Barney and I exchange a look. I bite the inside of my cheek so hard it almost bleeds.
“Good to know.” I grab another one of the shovels and nod towards the fields. “C’mon. I’ll help you.”
A little mindless physical work will be good for me. The tractor engine kicks up and I catch a flash of white bounding across the field towards us as Prancer settles into her spot on the tractor, a thinly veiled look of disgust shot in my direction. She never did come to her usual spot on my bed last night, probably busy carving death threats into my couch upholstery for daring to bring another woman into her home.

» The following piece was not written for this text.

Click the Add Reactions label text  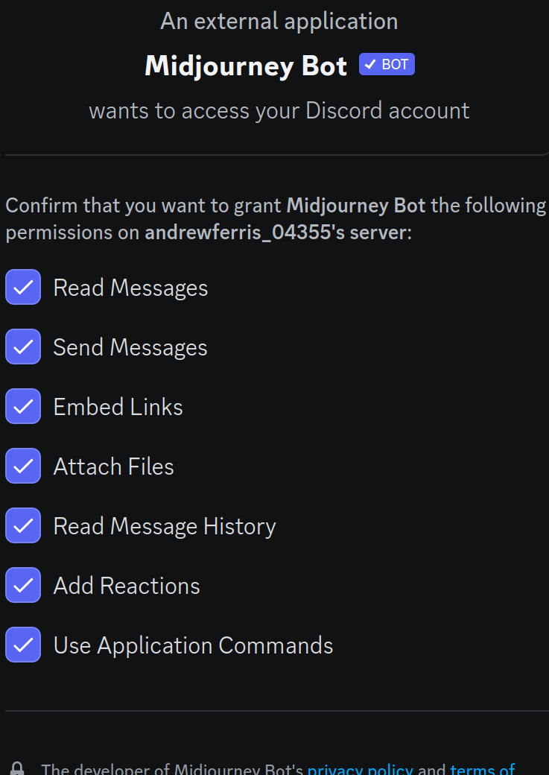127,586
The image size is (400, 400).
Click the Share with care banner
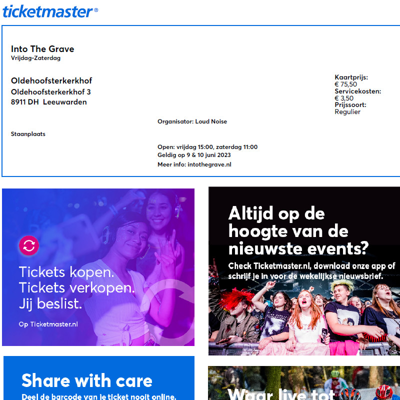pos(99,378)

Barney rubs her head and we’re off. The work is slow moving, especially with Jeremy shoveling at the rate of a small baby bird, his arms limp at his sides and his grip all wrong. I roll my eyes and lose myself in the work, my mind drifting with each repetitive movement.
Push. Dig. Dump. Did she sleep last night? Push. Dig. Dump. Did I wake her this morning when I fumbled my coffee mug across the kitchen floor? Push. Dig. Dump. How long is she staying? Push. Dig. Dump. Why isn’t she happy? Push. Dip. Dump. How can I help?
Push. Dip. Dump.
Does she want me to help?
Harper calls it my hero complex. She says I fix other people’s problems to avoid my own and she’s probably right about that. I don’t like to see anyone struggle.
I especially don’t like the look I saw on Evelyn’s face last night, the self-doubt mixed with hesitation.
“Alright, boss,” Barney is giving me a concerned look, the tractor at a standstill, his arm slung over the back of the seat. I glance down at the field and the hole I’ve apparently been digging behind the left tire.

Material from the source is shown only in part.